┌─ Provided data
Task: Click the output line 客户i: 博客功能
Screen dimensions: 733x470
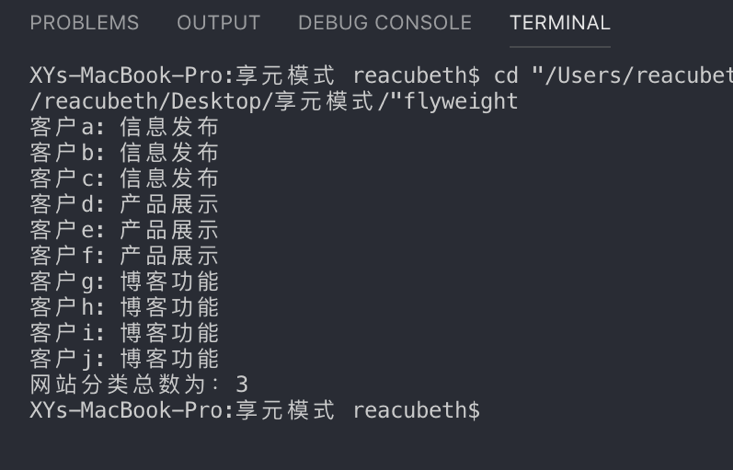Action: click(x=124, y=333)
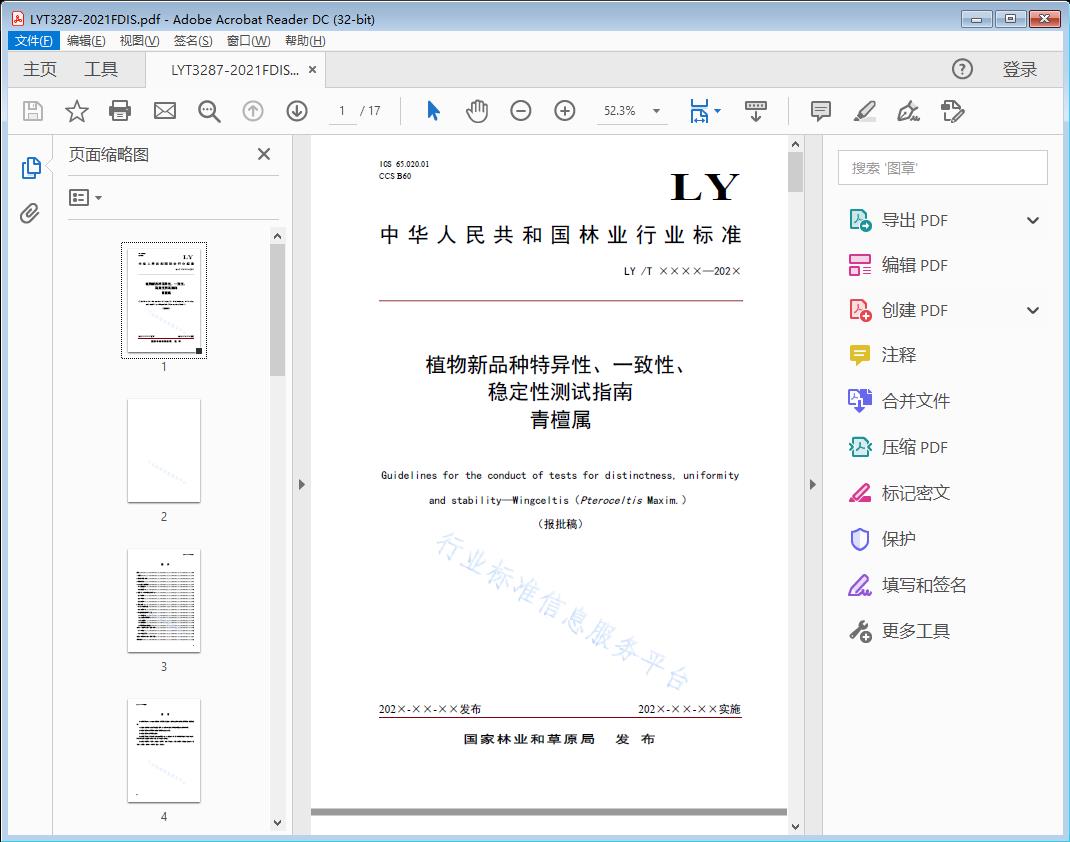
Task: Collapse the left navigation pane arrow
Action: click(x=301, y=485)
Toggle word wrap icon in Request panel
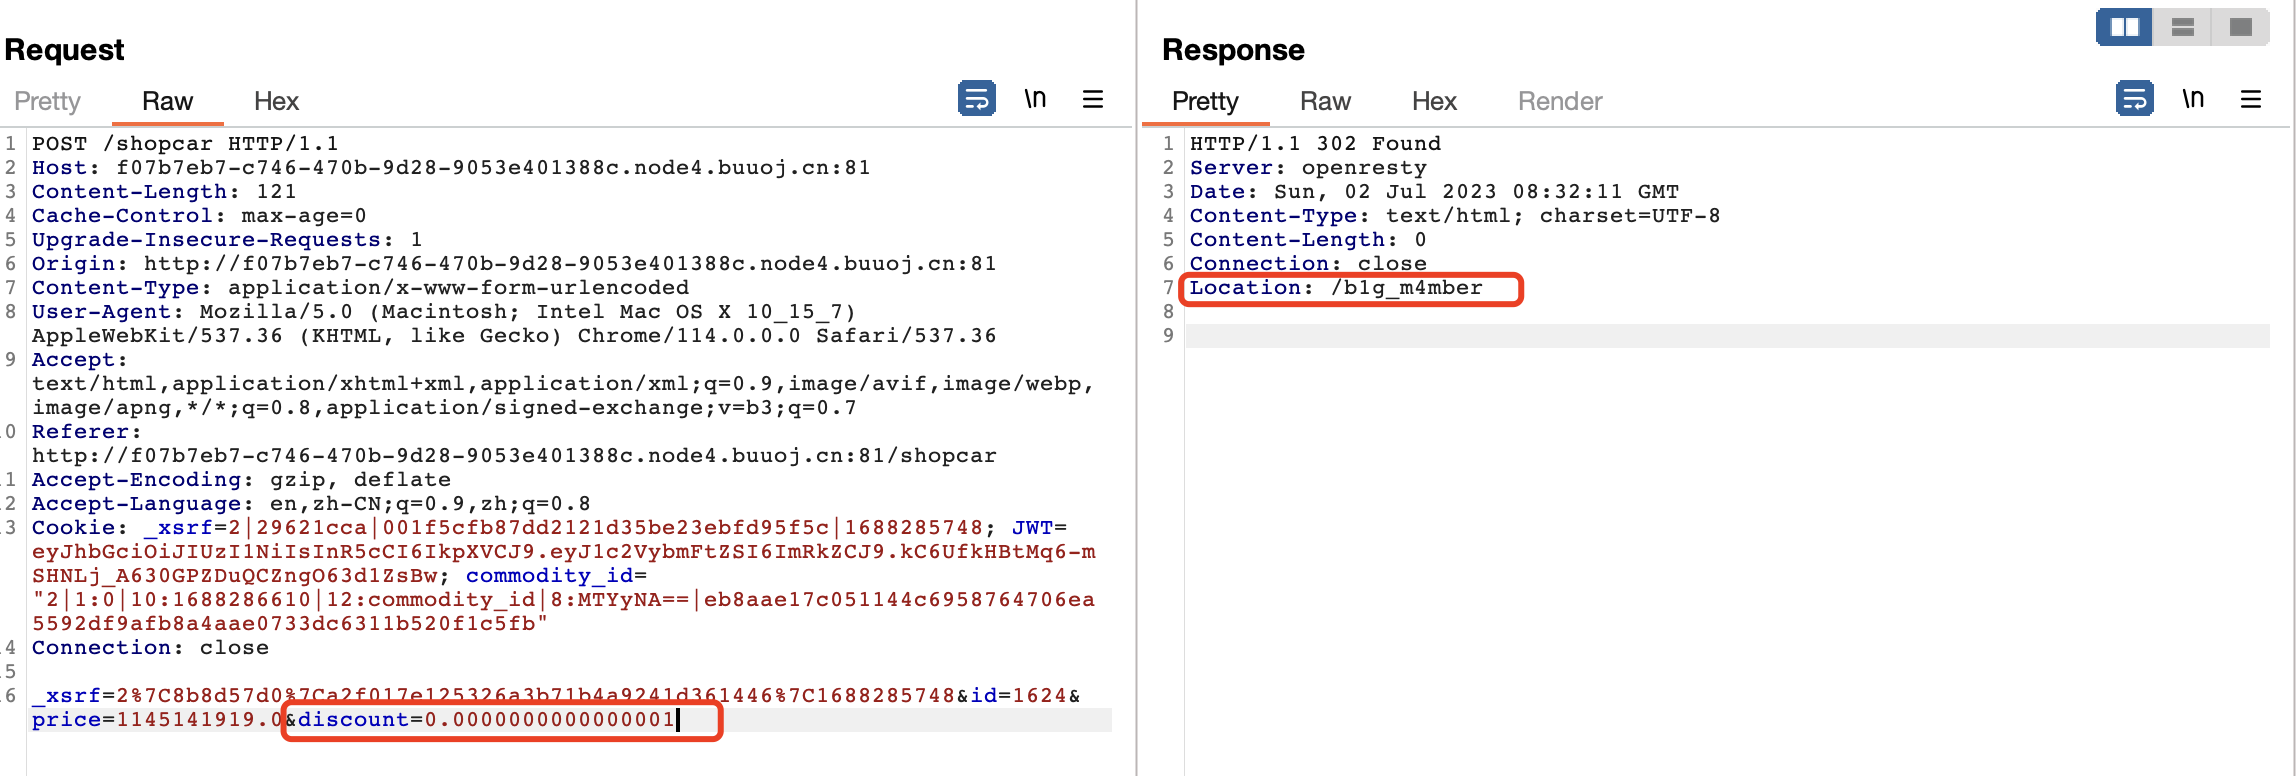 [x=976, y=99]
└─
What to produce. Apart from the pictures, which are to be omitted, every record must be transcribed exactly.

Answer to this exercise.
Task: Click the output line 客户i: 博客功能
Screen dimensions: 733x470
Action: click(x=124, y=333)
Task: Collapse the left navigation pane arrow
Action: click(x=301, y=485)
Toggle word wrap icon in Request panel
 [x=976, y=99]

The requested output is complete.